> WHAT TO WORK ON
Will you transcribe the entries that follow, exactly and in full?

> WORKING DATA
***

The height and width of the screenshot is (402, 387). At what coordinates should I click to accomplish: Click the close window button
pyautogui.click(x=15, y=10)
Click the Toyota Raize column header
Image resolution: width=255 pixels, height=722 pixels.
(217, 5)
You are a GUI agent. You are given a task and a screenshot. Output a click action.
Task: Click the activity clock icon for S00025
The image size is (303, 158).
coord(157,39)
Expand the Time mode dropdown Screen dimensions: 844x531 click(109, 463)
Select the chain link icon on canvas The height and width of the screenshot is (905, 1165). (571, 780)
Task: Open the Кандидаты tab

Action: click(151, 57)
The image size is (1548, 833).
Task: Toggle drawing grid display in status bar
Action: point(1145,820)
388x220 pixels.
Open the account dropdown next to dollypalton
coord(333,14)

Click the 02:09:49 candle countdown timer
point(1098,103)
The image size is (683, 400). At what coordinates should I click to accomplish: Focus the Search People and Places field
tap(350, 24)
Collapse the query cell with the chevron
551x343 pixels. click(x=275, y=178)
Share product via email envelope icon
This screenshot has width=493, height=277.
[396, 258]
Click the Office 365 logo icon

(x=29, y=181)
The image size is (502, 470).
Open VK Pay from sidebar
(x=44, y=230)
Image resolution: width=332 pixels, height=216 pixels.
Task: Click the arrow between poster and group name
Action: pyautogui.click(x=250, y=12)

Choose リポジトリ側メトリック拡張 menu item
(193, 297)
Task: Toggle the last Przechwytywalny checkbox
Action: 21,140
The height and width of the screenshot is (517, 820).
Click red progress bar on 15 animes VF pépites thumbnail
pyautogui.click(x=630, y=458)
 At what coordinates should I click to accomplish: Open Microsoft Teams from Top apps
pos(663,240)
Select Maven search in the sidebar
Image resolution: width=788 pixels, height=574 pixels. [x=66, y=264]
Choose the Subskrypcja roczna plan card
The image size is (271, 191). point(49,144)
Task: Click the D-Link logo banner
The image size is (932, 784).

***

> OUTPUT FOR THIS TASK
The height and width of the screenshot is (402, 387). At what coordinates should I click to accomplish: Click the close window button
pyautogui.click(x=15, y=10)
Click the Toyota Raize column header
Image resolution: width=255 pixels, height=722 pixels.
(217, 5)
You are a GUI agent. You are given a task and a screenshot. Output a click action.
Task: Click the activity clock icon for S00025
The image size is (303, 158).
coord(157,39)
Expand the Time mode dropdown Screen dimensions: 844x531 click(109, 463)
Select the chain link icon on canvas The height and width of the screenshot is (905, 1165). (571, 780)
Task: Open the Кандидаты tab

Action: click(151, 57)
The image size is (1548, 833).
Task: Toggle drawing grid display in status bar
Action: point(1145,820)
388x220 pixels.
Open the account dropdown next to dollypalton
coord(333,14)

Click the 02:09:49 candle countdown timer
point(1098,103)
The image size is (683, 400). At what coordinates should I click to accomplish: Focus the Search People and Places field
tap(350, 24)
Collapse the query cell with the chevron
551x343 pixels. click(x=275, y=178)
Share product via email envelope icon
This screenshot has width=493, height=277.
[396, 258]
Click the Office 365 logo icon

(x=29, y=181)
The image size is (502, 470).
Open VK Pay from sidebar
(x=44, y=230)
Image resolution: width=332 pixels, height=216 pixels.
Task: Click the arrow between poster and group name
Action: pyautogui.click(x=250, y=12)

Choose リポジトリ側メトリック拡張 menu item
(193, 297)
Task: Toggle the last Przechwytywalny checkbox
Action: 21,140
The height and width of the screenshot is (517, 820).
Click red progress bar on 15 animes VF pépites thumbnail
pyautogui.click(x=630, y=458)
 At what coordinates should I click to accomplish: Open Microsoft Teams from Top apps
pos(663,240)
Select Maven search in the sidebar
Image resolution: width=788 pixels, height=574 pixels. [x=66, y=264]
Choose the Subskrypcja roczna plan card
The image size is (271, 191). point(49,144)
Task: Click the D-Link logo banner
The image size is (932, 784).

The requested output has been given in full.